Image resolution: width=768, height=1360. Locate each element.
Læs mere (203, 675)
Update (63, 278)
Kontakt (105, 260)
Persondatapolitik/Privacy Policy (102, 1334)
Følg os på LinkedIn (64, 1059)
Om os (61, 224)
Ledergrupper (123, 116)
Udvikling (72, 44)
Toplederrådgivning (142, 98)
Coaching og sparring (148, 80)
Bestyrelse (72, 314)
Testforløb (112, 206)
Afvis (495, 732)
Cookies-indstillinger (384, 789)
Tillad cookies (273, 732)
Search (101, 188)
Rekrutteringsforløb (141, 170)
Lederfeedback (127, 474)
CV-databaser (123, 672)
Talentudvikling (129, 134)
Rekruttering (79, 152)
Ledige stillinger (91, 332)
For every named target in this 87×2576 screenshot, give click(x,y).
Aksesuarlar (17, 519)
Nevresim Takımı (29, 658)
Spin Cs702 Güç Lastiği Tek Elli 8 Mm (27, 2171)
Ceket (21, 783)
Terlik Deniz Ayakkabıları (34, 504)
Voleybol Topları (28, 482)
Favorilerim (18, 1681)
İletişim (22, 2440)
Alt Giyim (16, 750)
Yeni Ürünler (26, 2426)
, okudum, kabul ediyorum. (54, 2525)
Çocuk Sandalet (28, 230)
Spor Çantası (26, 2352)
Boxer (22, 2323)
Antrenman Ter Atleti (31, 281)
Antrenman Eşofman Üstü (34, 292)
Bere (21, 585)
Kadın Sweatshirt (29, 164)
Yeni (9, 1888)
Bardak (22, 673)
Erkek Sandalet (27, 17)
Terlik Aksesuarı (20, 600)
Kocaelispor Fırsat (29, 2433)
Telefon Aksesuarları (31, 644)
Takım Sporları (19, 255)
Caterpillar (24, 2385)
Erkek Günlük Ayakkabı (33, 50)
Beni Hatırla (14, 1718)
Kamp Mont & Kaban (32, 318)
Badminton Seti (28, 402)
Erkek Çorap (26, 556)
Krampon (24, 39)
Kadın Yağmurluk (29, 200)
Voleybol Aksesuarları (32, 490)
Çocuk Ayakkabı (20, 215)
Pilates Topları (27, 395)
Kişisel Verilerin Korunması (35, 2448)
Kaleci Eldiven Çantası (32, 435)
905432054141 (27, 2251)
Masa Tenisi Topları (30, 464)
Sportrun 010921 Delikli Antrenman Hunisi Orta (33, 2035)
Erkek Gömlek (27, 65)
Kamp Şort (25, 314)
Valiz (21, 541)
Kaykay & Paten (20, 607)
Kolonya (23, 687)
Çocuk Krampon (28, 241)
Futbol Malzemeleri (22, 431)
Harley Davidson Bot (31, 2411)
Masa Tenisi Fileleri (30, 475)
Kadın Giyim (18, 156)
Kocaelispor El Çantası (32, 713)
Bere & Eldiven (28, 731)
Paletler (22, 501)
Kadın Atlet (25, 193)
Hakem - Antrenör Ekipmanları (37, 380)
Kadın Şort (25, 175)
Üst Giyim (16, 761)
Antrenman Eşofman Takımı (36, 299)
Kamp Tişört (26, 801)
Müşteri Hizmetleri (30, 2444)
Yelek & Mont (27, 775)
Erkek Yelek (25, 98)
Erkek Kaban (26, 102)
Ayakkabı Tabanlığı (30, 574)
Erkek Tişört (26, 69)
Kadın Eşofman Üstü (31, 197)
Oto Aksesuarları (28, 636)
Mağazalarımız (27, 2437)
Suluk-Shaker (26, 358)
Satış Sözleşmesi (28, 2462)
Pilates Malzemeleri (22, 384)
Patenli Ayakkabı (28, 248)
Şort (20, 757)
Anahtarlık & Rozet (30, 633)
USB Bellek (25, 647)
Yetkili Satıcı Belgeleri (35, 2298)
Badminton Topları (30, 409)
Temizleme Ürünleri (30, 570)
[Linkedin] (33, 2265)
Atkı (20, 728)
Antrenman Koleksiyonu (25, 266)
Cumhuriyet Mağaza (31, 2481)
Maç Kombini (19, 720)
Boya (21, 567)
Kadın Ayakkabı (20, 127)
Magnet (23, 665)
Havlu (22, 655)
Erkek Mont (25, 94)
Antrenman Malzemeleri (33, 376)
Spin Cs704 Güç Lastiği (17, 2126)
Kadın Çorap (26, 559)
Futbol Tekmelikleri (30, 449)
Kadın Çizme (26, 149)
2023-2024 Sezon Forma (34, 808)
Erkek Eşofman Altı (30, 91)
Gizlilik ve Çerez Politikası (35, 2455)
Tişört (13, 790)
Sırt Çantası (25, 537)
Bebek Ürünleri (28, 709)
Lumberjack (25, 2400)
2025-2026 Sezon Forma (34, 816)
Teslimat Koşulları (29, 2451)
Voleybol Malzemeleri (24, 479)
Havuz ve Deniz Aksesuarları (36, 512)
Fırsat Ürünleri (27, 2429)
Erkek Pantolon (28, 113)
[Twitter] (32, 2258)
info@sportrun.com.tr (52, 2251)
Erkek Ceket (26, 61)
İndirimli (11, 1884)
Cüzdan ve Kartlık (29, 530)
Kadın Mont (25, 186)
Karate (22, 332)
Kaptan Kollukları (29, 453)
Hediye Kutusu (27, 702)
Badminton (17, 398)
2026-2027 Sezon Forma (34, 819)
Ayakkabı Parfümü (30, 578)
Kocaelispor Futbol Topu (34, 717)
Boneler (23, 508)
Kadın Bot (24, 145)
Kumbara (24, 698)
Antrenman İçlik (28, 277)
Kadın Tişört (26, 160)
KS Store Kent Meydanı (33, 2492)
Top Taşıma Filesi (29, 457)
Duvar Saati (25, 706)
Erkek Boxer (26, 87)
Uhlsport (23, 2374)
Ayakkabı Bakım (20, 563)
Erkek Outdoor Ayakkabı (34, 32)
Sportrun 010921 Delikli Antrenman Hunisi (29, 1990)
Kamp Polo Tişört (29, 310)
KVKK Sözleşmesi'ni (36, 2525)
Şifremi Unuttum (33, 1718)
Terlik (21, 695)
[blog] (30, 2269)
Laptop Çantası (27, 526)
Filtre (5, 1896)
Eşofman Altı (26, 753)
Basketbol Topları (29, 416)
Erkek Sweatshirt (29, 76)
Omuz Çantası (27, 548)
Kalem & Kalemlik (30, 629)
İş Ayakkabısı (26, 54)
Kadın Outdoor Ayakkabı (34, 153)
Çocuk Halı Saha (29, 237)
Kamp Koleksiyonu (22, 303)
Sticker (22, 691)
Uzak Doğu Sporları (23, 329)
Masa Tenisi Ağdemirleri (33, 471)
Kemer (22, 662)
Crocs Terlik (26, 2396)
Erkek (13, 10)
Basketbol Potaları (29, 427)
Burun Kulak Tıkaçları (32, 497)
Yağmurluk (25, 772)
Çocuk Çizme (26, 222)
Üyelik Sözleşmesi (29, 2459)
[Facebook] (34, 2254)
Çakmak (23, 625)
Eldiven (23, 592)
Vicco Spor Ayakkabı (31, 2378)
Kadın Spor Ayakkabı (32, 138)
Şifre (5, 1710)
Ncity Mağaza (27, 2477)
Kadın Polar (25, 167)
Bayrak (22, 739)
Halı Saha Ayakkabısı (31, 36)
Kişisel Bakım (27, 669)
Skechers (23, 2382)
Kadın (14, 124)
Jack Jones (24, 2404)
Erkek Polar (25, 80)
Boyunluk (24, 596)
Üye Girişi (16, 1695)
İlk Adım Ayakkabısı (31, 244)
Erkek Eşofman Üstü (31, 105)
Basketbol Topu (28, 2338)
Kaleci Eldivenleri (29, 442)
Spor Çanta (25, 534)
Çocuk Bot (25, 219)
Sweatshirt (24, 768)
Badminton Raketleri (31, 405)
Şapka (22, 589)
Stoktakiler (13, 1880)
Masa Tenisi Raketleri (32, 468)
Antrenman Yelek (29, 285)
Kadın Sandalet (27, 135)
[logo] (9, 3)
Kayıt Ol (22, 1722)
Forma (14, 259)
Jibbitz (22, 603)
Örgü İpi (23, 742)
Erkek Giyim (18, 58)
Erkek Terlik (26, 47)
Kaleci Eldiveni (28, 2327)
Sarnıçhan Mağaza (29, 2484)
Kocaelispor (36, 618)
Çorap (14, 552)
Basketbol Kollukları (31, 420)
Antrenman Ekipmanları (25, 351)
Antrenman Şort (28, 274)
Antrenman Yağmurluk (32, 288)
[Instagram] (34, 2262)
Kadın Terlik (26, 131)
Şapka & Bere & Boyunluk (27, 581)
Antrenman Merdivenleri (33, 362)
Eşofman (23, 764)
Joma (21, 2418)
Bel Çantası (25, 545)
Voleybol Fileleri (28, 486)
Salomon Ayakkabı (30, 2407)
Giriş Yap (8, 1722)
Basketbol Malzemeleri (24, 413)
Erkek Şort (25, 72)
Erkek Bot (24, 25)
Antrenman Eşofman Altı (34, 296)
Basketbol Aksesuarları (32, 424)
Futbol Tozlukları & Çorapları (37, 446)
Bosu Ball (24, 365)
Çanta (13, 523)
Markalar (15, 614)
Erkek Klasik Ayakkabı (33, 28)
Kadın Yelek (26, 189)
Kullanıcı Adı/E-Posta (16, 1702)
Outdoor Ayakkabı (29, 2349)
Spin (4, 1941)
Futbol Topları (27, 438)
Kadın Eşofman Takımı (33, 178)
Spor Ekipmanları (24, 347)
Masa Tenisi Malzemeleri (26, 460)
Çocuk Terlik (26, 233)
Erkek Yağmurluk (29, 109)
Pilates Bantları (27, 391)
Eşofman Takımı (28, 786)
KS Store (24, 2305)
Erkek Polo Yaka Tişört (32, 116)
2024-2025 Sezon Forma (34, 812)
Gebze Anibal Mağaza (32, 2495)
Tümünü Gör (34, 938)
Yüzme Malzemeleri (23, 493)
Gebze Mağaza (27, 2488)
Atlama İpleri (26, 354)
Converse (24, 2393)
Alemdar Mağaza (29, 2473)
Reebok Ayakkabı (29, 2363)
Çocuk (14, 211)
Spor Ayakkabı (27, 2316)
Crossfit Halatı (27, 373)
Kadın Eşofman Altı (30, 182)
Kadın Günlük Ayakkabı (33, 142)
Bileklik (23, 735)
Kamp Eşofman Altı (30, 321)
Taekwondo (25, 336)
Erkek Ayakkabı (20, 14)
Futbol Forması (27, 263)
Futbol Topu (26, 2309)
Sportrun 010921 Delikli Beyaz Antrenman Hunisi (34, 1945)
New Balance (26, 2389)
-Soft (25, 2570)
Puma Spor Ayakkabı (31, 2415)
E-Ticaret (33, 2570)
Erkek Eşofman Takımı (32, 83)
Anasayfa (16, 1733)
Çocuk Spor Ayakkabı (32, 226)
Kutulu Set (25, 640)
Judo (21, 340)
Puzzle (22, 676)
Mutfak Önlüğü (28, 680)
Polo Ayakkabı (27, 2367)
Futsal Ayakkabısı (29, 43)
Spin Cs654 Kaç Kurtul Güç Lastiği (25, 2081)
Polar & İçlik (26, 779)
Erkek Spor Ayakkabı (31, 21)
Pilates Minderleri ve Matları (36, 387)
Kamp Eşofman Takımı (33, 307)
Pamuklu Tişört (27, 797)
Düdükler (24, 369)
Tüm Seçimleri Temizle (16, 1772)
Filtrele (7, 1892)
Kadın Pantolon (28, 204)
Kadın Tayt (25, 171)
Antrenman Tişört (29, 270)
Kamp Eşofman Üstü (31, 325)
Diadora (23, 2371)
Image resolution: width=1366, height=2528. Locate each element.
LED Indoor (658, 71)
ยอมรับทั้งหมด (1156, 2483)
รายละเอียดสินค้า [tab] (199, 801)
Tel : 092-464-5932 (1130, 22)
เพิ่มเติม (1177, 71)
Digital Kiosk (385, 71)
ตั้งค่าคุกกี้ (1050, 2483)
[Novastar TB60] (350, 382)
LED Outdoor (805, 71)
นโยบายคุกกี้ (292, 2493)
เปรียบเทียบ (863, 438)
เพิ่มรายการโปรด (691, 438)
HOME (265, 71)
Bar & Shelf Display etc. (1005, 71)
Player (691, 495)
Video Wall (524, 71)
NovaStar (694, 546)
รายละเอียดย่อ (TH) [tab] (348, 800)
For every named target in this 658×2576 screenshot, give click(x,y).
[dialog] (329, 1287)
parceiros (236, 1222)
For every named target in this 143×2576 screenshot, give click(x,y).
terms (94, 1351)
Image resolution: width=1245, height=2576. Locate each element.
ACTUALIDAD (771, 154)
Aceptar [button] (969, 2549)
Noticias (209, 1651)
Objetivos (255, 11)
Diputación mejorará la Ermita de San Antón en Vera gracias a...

--

§ Exercise details: The response should be the listing above, limited to the lines between the one holding "Kocaelispor El Çantası (32, 713)" and the one holding "Pilates Malzemeleri (22, 384)", inclusive, reproduced exactly.

§ Reply:
Kocaelispor El Çantası (32, 713)
Bere & Eldiven (28, 731)
Paletler (22, 501)
Kadın Atlet (25, 193)
Hakem - Antrenör Ekipmanları (37, 380)
Kadın Şort (25, 175)
Üst Giyim (16, 761)
Antrenman Eşofman Takımı (36, 299)
Kamp Tişört (26, 801)
Müşteri Hizmetleri (30, 2444)
Yelek & Mont (27, 775)
Erkek Yelek (25, 98)
Erkek Kaban (26, 102)
Ayakkabı Tabanlığı (30, 574)
Erkek Tişört (26, 69)
Kadın Eşofman Üstü (31, 197)
Oto Aksesuarları (28, 636)
Mağazalarımız (27, 2437)
Suluk-Shaker (26, 358)
Satış Sözleşmesi (28, 2462)
Pilates Malzemeleri (22, 384)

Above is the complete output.